I remember on my tenth birthday thinking that in only six more years I would get to drive. And in the same thought thinking six years is a very long time to wait. Yet, that time went by remarkably quickly and before I knew it I was taking drivers education in high school. Once I started driving, I started thinking about what it would be like to not live at home anymore. While I am not fully on my own just yet, living in the residence halls on campus is certainly not like living at home. Before I know it I will have my own apartment. All this time that I thought was going to “take forever” seems to have passed by in the blink of an eye.

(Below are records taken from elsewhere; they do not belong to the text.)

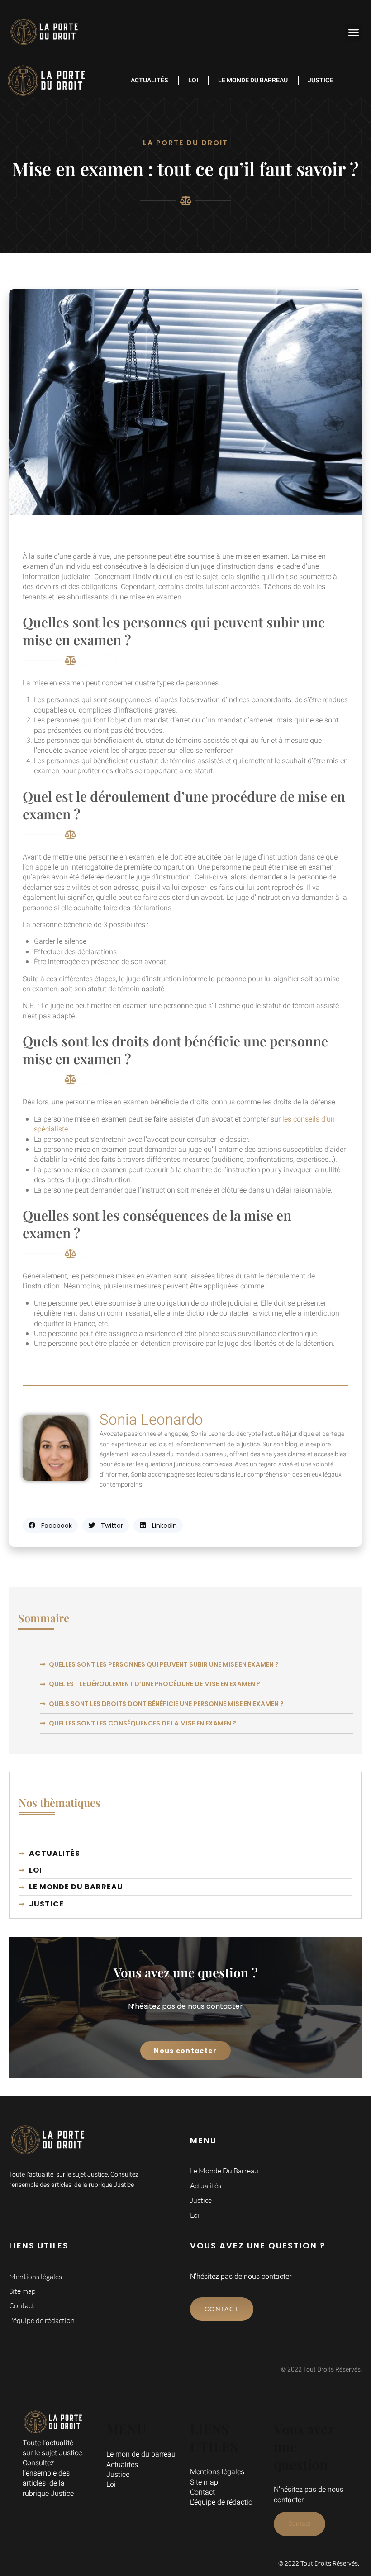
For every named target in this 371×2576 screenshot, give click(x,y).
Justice (320, 80)
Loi (193, 80)
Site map (204, 2482)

Everyone says that in college time flies, but holy smokes, does that time fly! I swear just yesterday I was deciding which university I was going to attend and making plans for my last summer before college. I was getting excited about living away from home for the first time ever and trying to decide what I could leave at home when I left and what I couldn’t live without.
I now only have a year and a half left of college. Suddenly “What do you want to do when you grow up?” is a very scary question because “when you grow up” is now in the very near and quickly approaching future! All of a sudden it is time to decide what graduate schools to apply to, to make sure everything is in order to graduate on time and to figure out when/how loans will be paid back. All of a sudden adulthood is so close I can almost touch it and it is honestly terrifying.
We all get so caught up in planning for our futures that we forget to enjoy what is happening now. Whatever you may believe, we only get to live this life once. So why waste it putting all of our time and energy planning an uncertain future? Yes plans have to be made to a certain extent, but there’s no sense in trying to control every variable that life will through your way. Maybe your first kid will come sooner than expected or college takes five years instead of four. Maybe your dream job isn’t all you had it cracked up to be and after years of working towards it, you find yourself back at square one trying to figure out what you want to do with your life.
Right now most of you reading this are probably in high school or college. At this point in your life you may think you know what's what, but in all honesty, you are just getting your feet wet. Study hard and do well in your classes but don’t forget to make memories outside the classroom too. Make sure you really savor every moment in life, as they will only happen once.